Not that the art world has been all that harsh on him. Moore's works, which are often compared to those of abstract expressionist Mark Rothko, sell for more than $5,000 apiece, and he has been the subject of frequent shows at galleries throughout the Southwest. Any profits he makes from those shows go directly to his order.
"His work, as abstract as it is, has a definite spiritual quality to it," says Fenton Moore, who is curating a Moore exhibition that opened Dec. 24 at the Galerie Zuger in Santa Fe, N.M. "It could be that it comes more from his heart than what you feel from other abstract artists. Or it could also be because he's just a very religious person."
Although he once worked in a realistic style, doing figures and landscapes, Moore decided a dozen years ago that abstract expressionism would be his language.
That has caused some consternation among his order, like the time he was commissioned to do the stained-glass windows for St. Anne's Church in Kaneohe, Hawaii, and proposed a series of abstract works.

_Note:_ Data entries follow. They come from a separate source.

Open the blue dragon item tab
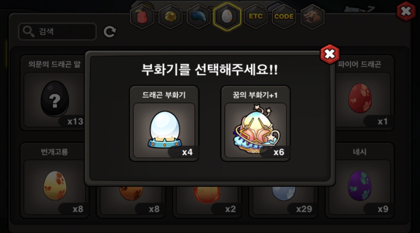 coord(199,16)
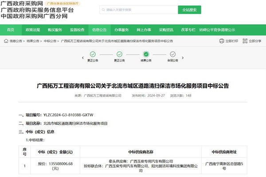
Task: Click the home icon in the breadcrumb
Action: 6,41
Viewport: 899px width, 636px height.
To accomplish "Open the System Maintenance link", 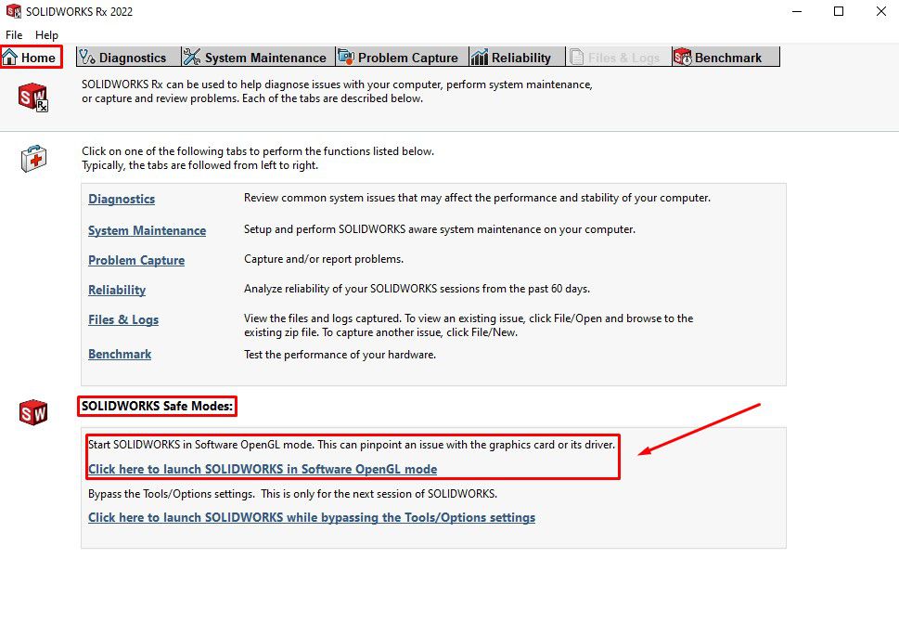I will (x=147, y=230).
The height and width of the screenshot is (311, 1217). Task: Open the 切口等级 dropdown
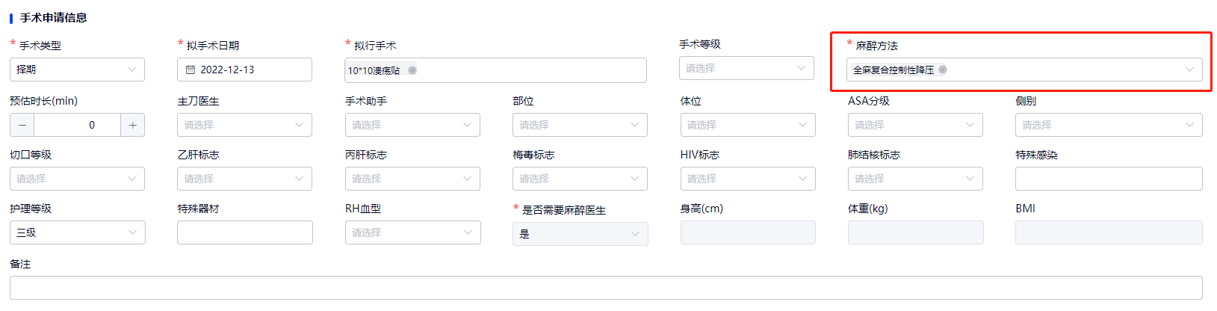point(77,179)
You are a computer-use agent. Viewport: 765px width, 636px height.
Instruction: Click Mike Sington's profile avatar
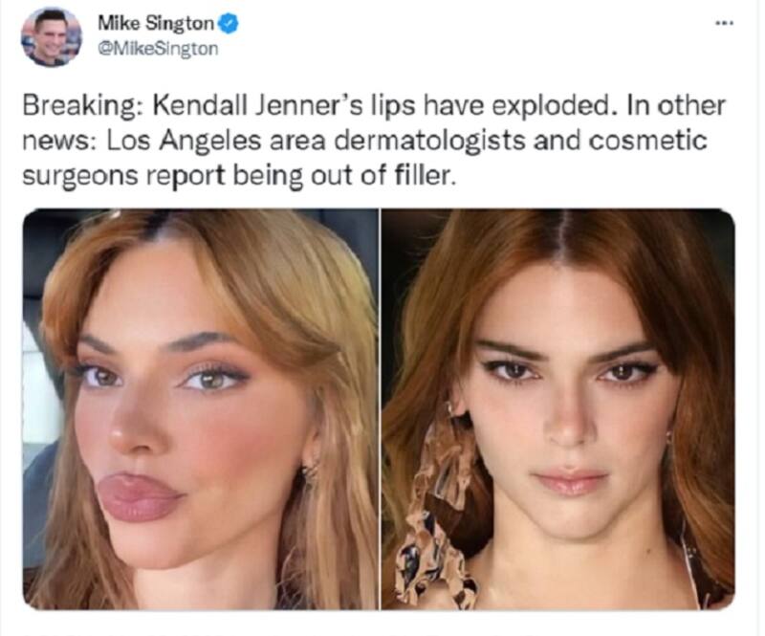[52, 36]
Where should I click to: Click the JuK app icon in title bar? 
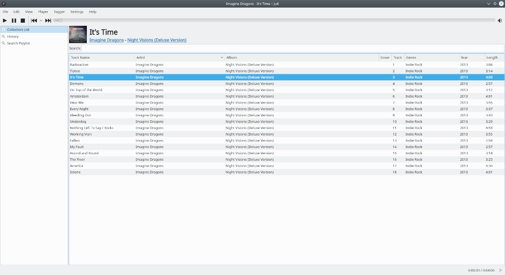pyautogui.click(x=4, y=4)
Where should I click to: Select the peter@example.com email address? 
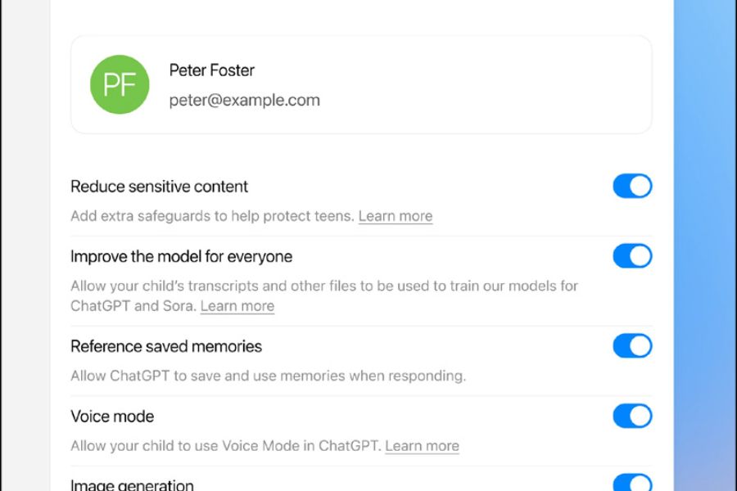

"The pastor there said, 'That's not going to happen,'" Moore recalled with a laugh. So he reverted to a traditional style for that work, as he did for a recent commissioned painting of Father Damien, patron saint of Hawaii, who was a member of Moore's order when he went to live among the lepers of Hawaii's Molokai island in the 1800s.
But when he works in his studio, Moore approaches each new project with no specific plan. Working with acrylic paints, he lets his ideas flow spontaneously onto canvas, then adds bits of metal, glass or other discarded, seemingly worthless materials to each painting. They represent redemption, a central theme in his order's belief that God's love is unconditional.
It's that approach, combined with his intricate brush skills, that makes his art so appealing, says fellow painter A.S. Ashley.
"I think the hard contrasts between the light areas and the colored fields are very striking and they draw you in," Ashley says. "And then, as you get closer, you see not only the textures but also some of the intimate details that exist within them."
Moore, who was ordained in 1975, spent much of his career as a traditional Catholic priest who happened to paint. That changed in 1998 when his superiors created the Ministry of the Arts.
Soon he had moved into a studio in a century-old building in this hardscrabble town 30 miles east of Los Angeles. He secluded himself in a rundown industrial neighborhood that was just beginning to reinvent itself as an arts district.
He still lives there, with his cat, in a cramped loft behind his work space. For entertainment he occasionally tunes in an ancient TV that requires hanging a coat hanger on its rabbit-ear antenna to pull in a local news channel.
But he doesn't mind.
"I don't know what it is to be really wealthy, but I feel so rich," he says, rubbing his hands together enthusiastically. "I get up in the morning and I do what I love to do."